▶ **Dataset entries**
================================

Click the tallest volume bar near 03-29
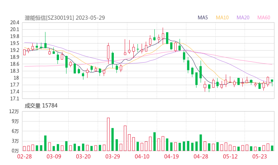Image resolution: width=278 pixels, height=165 pixels. (108, 134)

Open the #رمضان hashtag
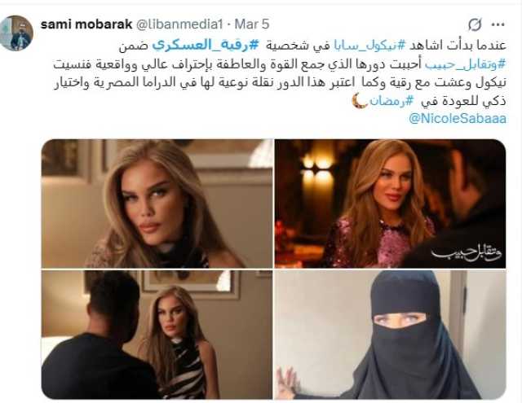[392, 101]
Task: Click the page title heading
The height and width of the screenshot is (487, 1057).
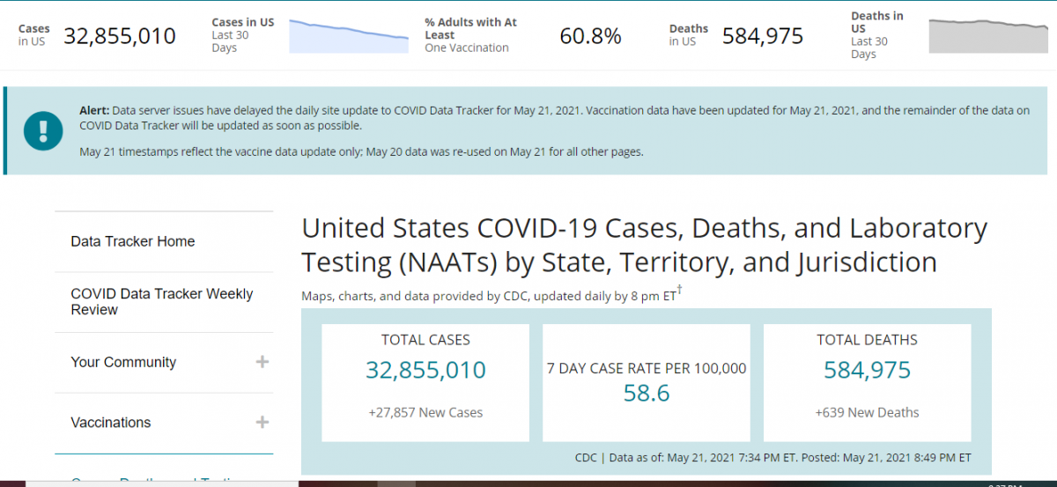Action: [644, 245]
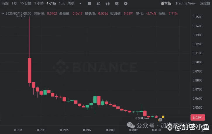The width and height of the screenshot is (212, 134).
Task: Click the candlestick chart type icon
Action: [x=108, y=4]
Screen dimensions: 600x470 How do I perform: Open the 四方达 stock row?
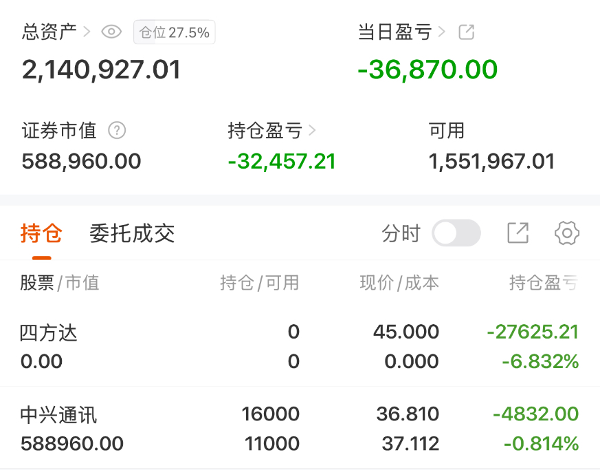[x=300, y=346]
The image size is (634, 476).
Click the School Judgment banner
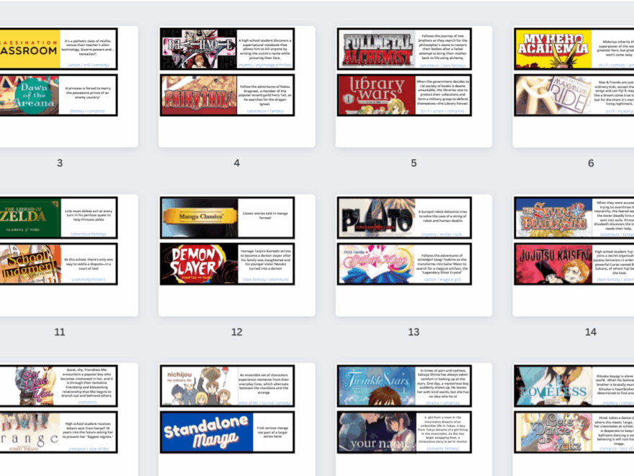coord(29,264)

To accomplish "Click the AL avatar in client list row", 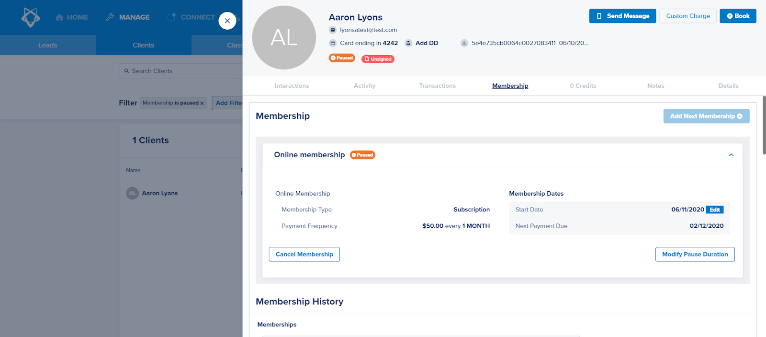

================================

▶ **TASK TO CARRY OUT**
From the line with "Task: Click the page title heading" down to the final line of the entries above, repeat each line exactly; omit the pictures.

▶ **FINISHED TASK**
Task: Click the page title heading
The height and width of the screenshot is (487, 1057).
Action: [644, 245]
The width and height of the screenshot is (212, 134).
Task: Click the candlestick chart type icon
Action: [x=108, y=4]
Screen dimensions: 600x470 How do I perform: Open the 四方达 stock row?
[x=300, y=346]
The image size is (634, 476).
Click the School Judgment banner
coord(29,264)

To accomplish "Click the AL avatar in client list row", 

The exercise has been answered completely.